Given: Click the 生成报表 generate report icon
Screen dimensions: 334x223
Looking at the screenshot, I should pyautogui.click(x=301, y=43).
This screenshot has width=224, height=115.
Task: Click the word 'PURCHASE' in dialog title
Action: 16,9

++++

#### Directive
Retype the listing above line for line, with no changes.

#### Answer in full
Given: Click the 生成报表 generate report icon
Screen dimensions: 334x223
Looking at the screenshot, I should pyautogui.click(x=301, y=43).
This screenshot has width=224, height=115.
Task: Click the word 'PURCHASE' in dialog title
Action: 16,9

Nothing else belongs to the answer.